Freitag, 4. August 2017

17-2017: Pflanzen zwischen Verbot und Legalität

Raten Sie einfach mal, von welcher Pflanze nachfolgend die Rede ist.

Die Niederlande, die im 17./18. Jahrhundert eine Vormachtstellung auf See genossen, hatte auch auf den Handel dieser Pflanze das Sagen. Der preußische Staat unter Friedrich dem Großen eignete sich das Monopol auf den Handel innerhalb seiner Grenzen an und schloss Privatkaufleute davon aus. Das Verbot jedoch beflügelte den Schmuggel. 15 Jahre später verbot man sogar die Weiterverarbeitung und setzte wortwörtliche Schnüffler ein, die die illegal arbeitenden entdeckten sollten. Das alles half nichts, stattdessen hob man das Staatsmonopol auf. Dabei konnten es sich ursprünglich nur die Gutbetuchten leisten, also Adel und reiche Bürger.

Die Rede ist natürlich vom Kaffee. Dabei waren die Bohnen nicht die einzigen reglementierten Pflanzen. Ebenso in Preußen verbot man gar gänzlich den Tee. Gewissermaßen führten auch andere Pflanzen einen Rausch herbei, welcher bereits im 18. Jahrhundert zu unzähligen Toten führte: Das Getreide. Oder besser gesagt, dass zu dem man die Pflanze weiterverarbeitete, nämlich Hochprozentiges. In den USA des 20. Jahrhunderts scheiterte die Prohibition kläglich.

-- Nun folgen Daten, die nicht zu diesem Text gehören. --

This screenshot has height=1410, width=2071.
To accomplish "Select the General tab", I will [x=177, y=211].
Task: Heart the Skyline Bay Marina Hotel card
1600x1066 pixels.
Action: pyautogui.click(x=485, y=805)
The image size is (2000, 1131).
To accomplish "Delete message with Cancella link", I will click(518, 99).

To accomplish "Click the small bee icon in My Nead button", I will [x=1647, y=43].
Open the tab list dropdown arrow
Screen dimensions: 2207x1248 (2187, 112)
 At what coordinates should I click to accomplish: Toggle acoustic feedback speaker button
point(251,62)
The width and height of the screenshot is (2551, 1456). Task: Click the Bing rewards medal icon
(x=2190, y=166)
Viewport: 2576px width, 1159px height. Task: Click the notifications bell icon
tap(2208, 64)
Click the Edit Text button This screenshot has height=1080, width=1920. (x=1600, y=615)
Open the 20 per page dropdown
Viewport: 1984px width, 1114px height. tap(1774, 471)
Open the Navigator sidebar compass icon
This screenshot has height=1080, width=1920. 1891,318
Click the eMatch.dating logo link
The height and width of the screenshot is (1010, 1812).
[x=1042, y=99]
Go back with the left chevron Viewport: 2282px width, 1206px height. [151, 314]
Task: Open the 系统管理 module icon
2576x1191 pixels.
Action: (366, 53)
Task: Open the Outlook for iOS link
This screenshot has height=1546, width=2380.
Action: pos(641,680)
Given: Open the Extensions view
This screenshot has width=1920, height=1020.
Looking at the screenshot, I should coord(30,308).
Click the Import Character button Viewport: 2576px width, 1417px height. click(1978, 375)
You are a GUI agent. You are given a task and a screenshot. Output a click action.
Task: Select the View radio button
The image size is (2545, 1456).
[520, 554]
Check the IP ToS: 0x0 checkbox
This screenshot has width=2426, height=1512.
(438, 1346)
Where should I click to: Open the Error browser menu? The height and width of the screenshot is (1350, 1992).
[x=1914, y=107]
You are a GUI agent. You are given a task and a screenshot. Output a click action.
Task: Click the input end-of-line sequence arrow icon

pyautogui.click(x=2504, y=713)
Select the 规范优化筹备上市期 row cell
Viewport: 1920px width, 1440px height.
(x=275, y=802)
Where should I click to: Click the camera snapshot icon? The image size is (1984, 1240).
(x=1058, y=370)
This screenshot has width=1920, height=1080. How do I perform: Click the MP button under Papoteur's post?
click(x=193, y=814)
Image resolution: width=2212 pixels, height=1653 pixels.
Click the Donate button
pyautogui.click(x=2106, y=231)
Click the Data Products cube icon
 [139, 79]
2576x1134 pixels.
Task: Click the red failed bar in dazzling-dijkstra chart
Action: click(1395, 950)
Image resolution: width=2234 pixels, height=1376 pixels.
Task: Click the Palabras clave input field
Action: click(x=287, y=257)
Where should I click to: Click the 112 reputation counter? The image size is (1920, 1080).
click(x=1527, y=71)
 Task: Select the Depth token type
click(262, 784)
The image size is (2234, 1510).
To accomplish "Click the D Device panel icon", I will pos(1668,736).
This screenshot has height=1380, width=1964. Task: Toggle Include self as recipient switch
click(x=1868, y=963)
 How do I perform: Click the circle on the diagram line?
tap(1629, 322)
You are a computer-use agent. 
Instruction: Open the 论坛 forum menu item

Und heutzutage? Die Volkskrankheiten wie Bluthochdruck, Diabetes, Übergewicht usw. sind unter anderem unserer Ernährung geschuldet. Bewegungsmangel, Zucker, Fett und Salz. Wenn dann noch das Rauchen dazukommt, sollte man sich auf keinen sehr langen Lebensabend einstellen.

Was also als verpönt oder illegal gilt, muss immer im Spiegel der Zeit betrachtet werden. Auffallend ist, dass etwas solange als illegal gilt bis der Staat, egal zu welcher Zeit, die Besteuerung als lukrativ empfindet. Natürlich vergisst die Politik gerne, dass verbotene Sachen einen gewissen Reiz ausüben.